The Court also notes that Abdul-Rahman was present at the sentencing hearing (T9:46-50).
I find that Abdul-Rahman has expressed genuine and sincere remorse and take this factor into account.
[34]
Likelihood of Reoffending and Prospects of Rehabilitation
As stated above, Abdul-Rahman has no prior convictions and has expressed contrition and remorse. I find that the likelihood of Abdul-Rahman reoffending is very low and that he has good prospects of rehabilitation (s 21A(3)(g) and 21A(3)(h) of the CSPA).
[35]
Abdul-Rahman is of Good Character
I find that but for the commission of these offences, Abdul-Rahman is of good character (s 21A(3)(f) of the CSPA).
[36]
The Offences Could Have Been Prosecuted in the Local Court
The offences could easily have been prosecuted in the Local Court. I have taken this matter into account (Harris v Harrison [2014] NSWCCA 84; (2014) 86 NSWLR 422 at [92]).
[37]
General and Specific Deterrence
The Court is required to take into account both specific and general deterrence (Walden v Hensler [1987] HCA 54; (1987) 163 CLR 561 at 569 per Brennan J). One of the purposes of the Court in imposing a sentence is to prevent crime by deterring the offender and other persons from committing similar offences. This purpose is enshrined in s 3A(b) of the CSPA (Gittany at [188] and [192] and Environment Protection Authority v Rands [2019] NSWLEC 23 at [161]).

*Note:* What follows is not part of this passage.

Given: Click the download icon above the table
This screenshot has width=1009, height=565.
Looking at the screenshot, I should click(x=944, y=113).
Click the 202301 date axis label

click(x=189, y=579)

The penalty imposed by the Court must serve as a general deterrent (Environment Protection Authority v Crown in the Right of New South Wales (Office of Environment and Heritage) [2019] NSWLEC 66 at [175]-[177]). General deterrence is vital "to ensure that the penalty imposed acts to deter those who might engage in similar activities from committing like offences" (Mouawad v The Hills Shire Council [2013] NSWLEC 165; (2013) 199 LGERA 28 at [188] and see also Axer at 359).
In Environment Protection Authority v Ballina Shire Council [2006] NSWLEC 289; (2006) 148 LGERA 278 Preston J discussed general deterrence in the context of environmental offending in the following terms (at [66]-[68]):
66 The sentence must also serve as a public deterrent. It is the duty of the Court to see that the sentence which is imposed will operate as a powerful factor in preventing the commission of similar crimes by those who might otherwise be tempted by the prospect that only a light punishment will be imposed: R v Rushby [1977] 1 NSWLR 594 at 597-598.
67 This factor is particularly relevant to environmental offences. Persons will not be deterred from committing environmental offences by nominal fines: Environment Protection Authority v Capdate Pty Ltd (1993) 78 LGERA 349 at 354; and Director General of National Parks and Wildlife v Wilkinson [2002] NSWLEC 171 (27 September 2002) at [85] and [93].
68 The deterrent effect of a fine must send an important message that laws requiring the conservation of the environment and compliance with approvals to carry out activities that may harm the environment, must be complied with. Also, the community must be satisfied that, by the Court's sentence, the offender is given his just desserts.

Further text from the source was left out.